* _WORK TO COMPLETE_
Find the line with "ลงทะเบียน (341, 606)" and the line with "เกี่ยวกับ (779, 29)" in the entries below; output exactly those two lines, every line between them, and no others.

* _DATA SECTION_

= Beginning of Section =

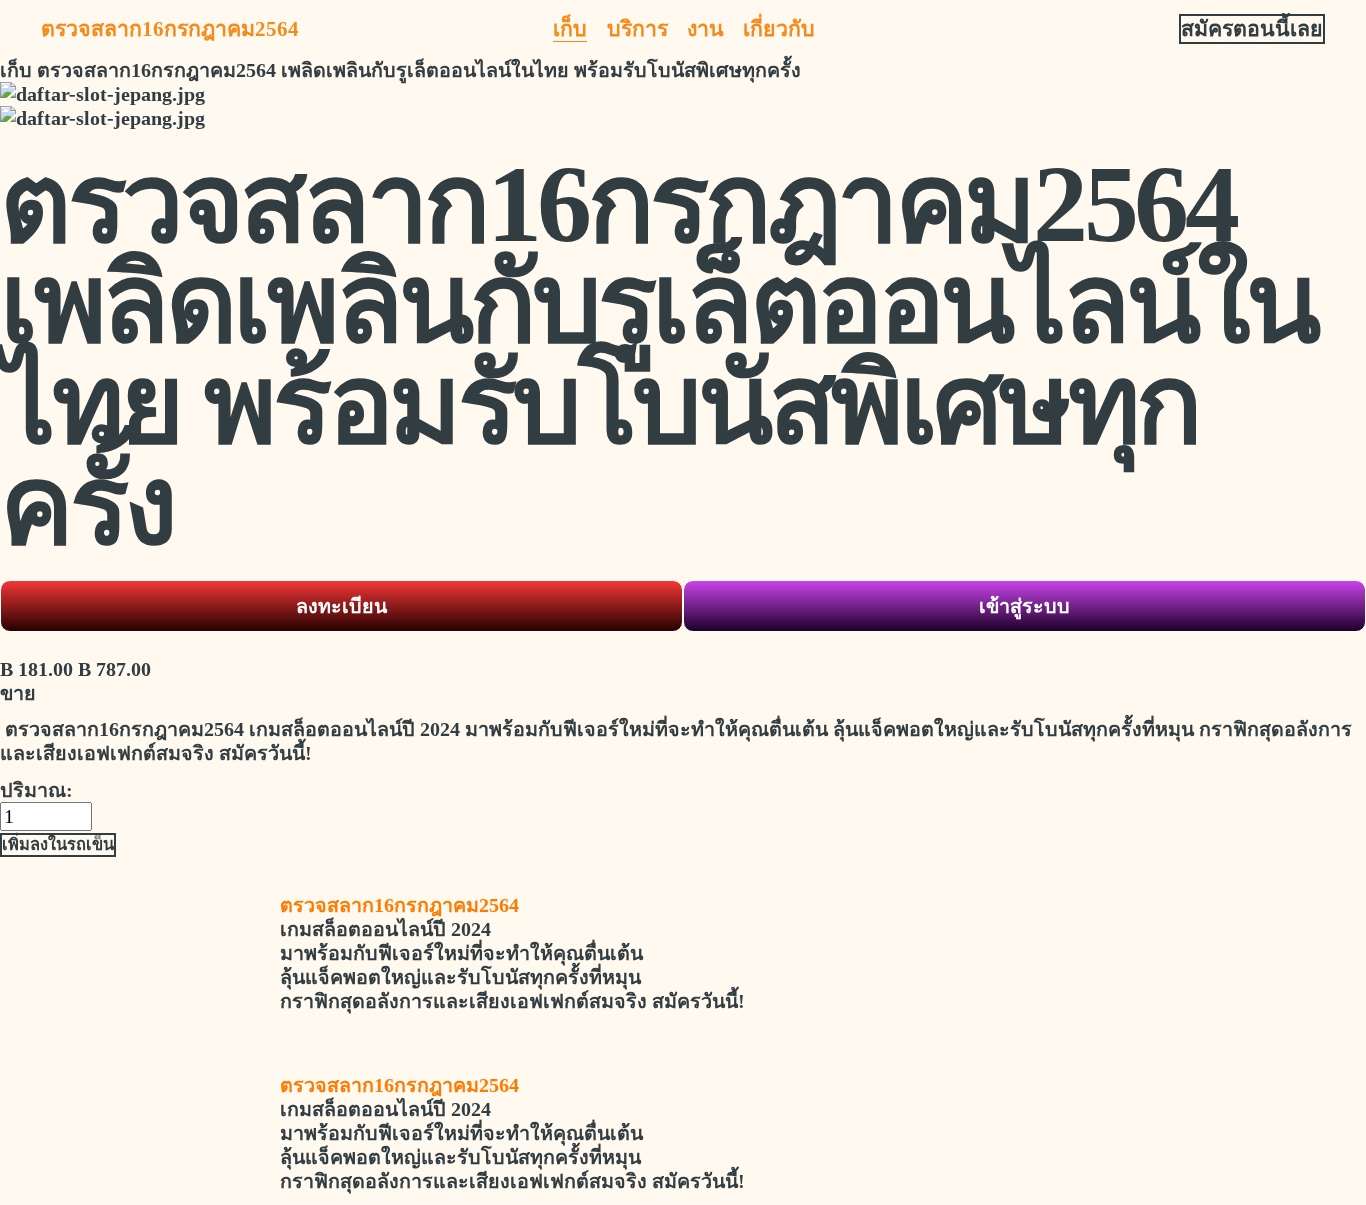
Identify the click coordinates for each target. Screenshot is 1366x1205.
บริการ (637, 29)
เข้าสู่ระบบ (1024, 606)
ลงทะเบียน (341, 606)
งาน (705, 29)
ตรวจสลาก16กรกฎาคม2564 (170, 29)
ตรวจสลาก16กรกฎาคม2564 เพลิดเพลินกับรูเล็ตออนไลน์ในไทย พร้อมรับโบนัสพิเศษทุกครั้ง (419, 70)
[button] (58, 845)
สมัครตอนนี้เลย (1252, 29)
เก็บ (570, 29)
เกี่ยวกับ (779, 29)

= End of Section =
= Beginning of Section =

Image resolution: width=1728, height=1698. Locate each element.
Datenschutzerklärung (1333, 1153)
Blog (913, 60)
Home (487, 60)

= End of Section =
= Beginning of Section =

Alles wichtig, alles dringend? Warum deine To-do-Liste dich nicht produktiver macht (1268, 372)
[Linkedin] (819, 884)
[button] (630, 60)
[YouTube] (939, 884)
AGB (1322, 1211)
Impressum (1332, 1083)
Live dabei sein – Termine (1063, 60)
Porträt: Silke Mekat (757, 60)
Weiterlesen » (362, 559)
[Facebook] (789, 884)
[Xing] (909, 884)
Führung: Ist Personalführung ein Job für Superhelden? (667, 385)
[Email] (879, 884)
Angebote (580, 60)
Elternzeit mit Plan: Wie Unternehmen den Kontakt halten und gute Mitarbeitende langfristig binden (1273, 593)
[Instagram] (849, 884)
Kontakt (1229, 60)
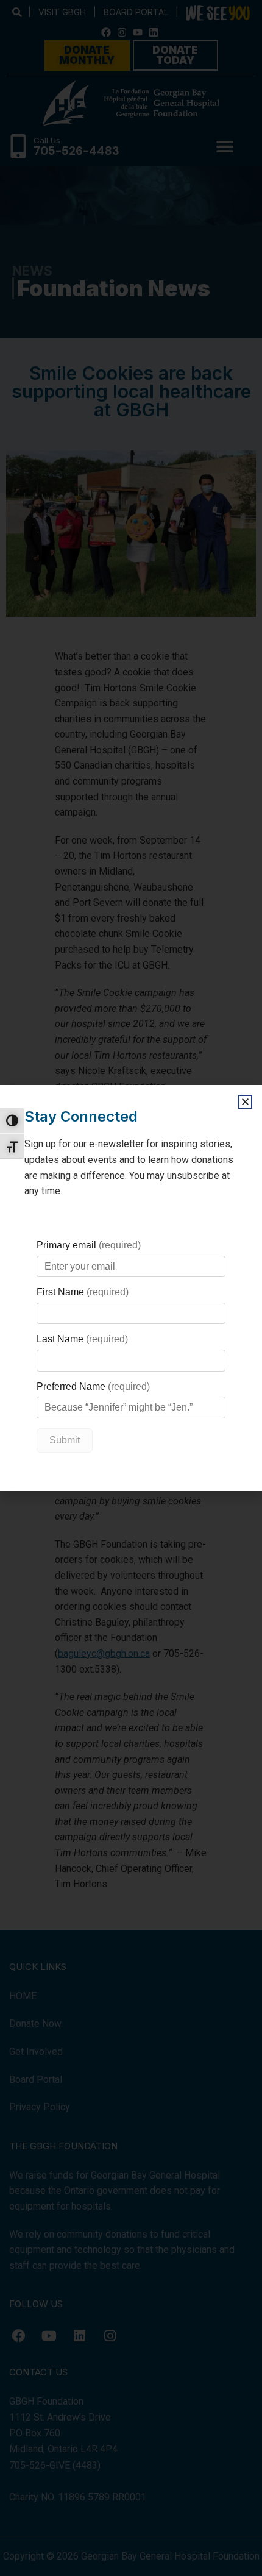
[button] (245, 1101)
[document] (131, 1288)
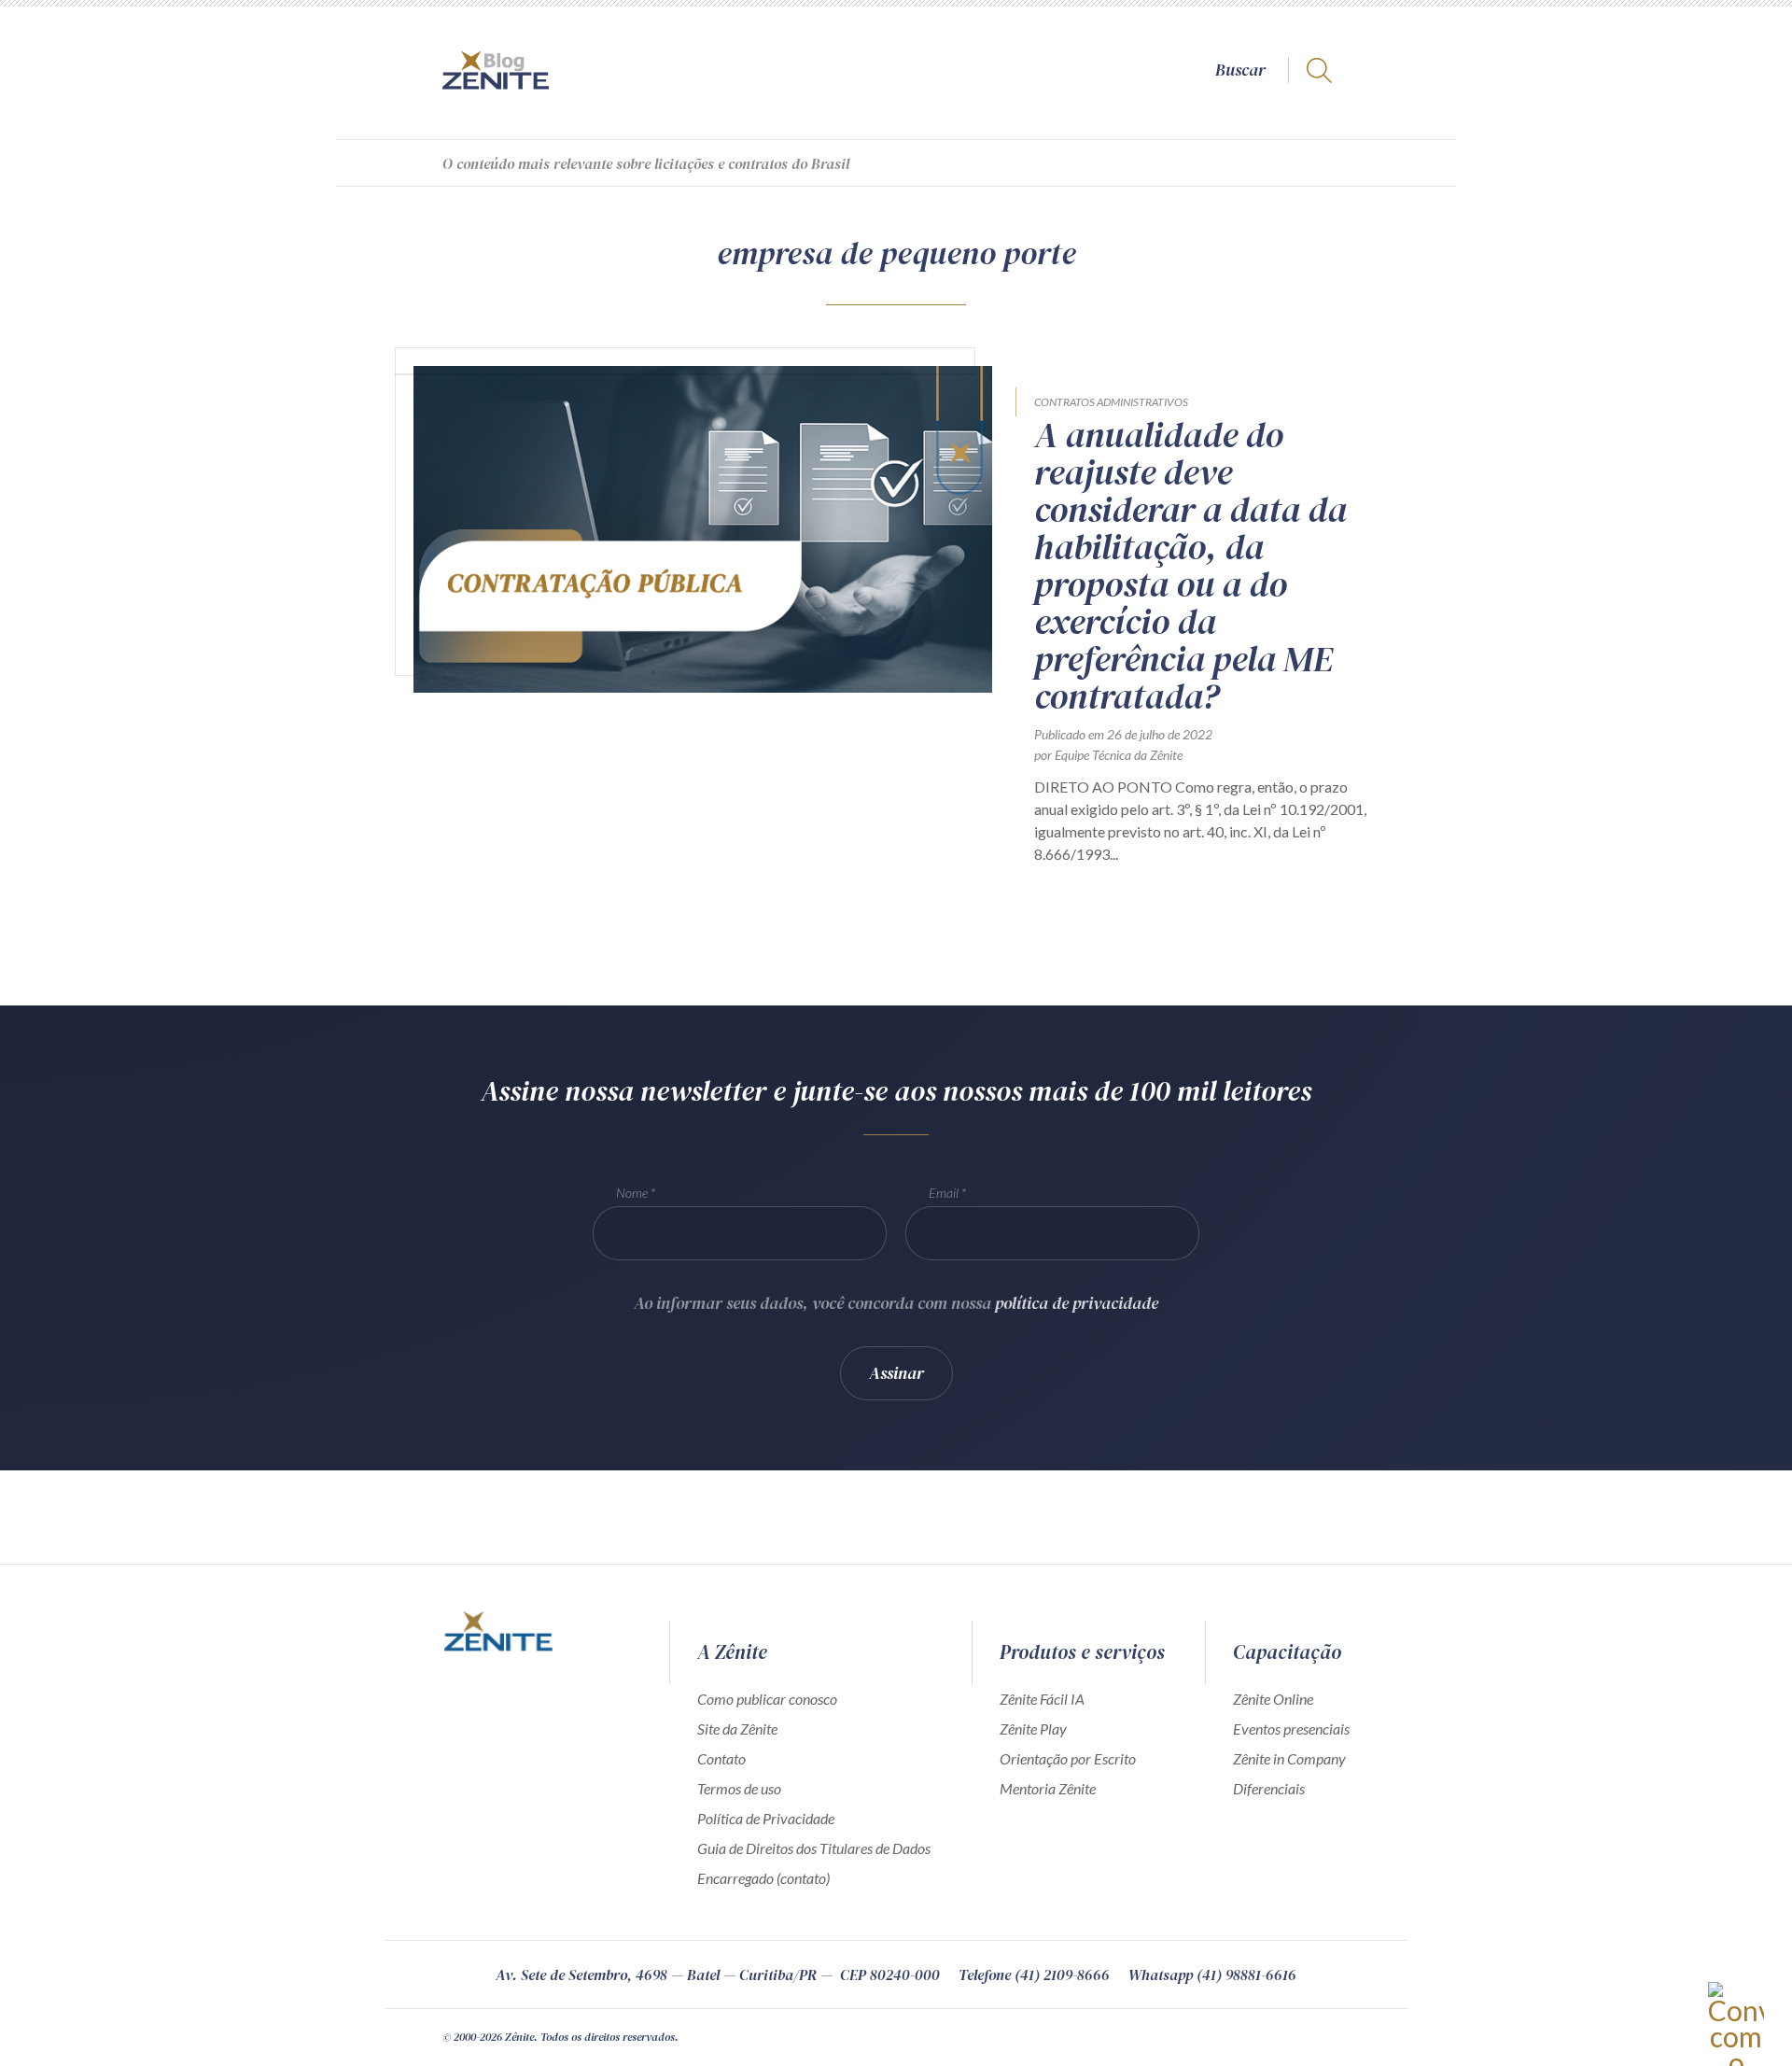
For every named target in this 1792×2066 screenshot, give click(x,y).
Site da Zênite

= End of Section =

* _RESULT OF THE EXERCISE_
ลงทะเบียน (341, 606)
งาน (705, 29)
ตรวจสลาก16กรกฎาคม2564 (170, 29)
ตรวจสลาก16กรกฎาคม2564 เพลิดเพลินกับรูเล็ตออนไลน์ในไทย พร้อมรับโบนัสพิเศษทุกครั้ง (419, 70)
[button] (58, 845)
สมัครตอนนี้เลย (1252, 29)
เก็บ (570, 29)
เกี่ยวกับ (779, 29)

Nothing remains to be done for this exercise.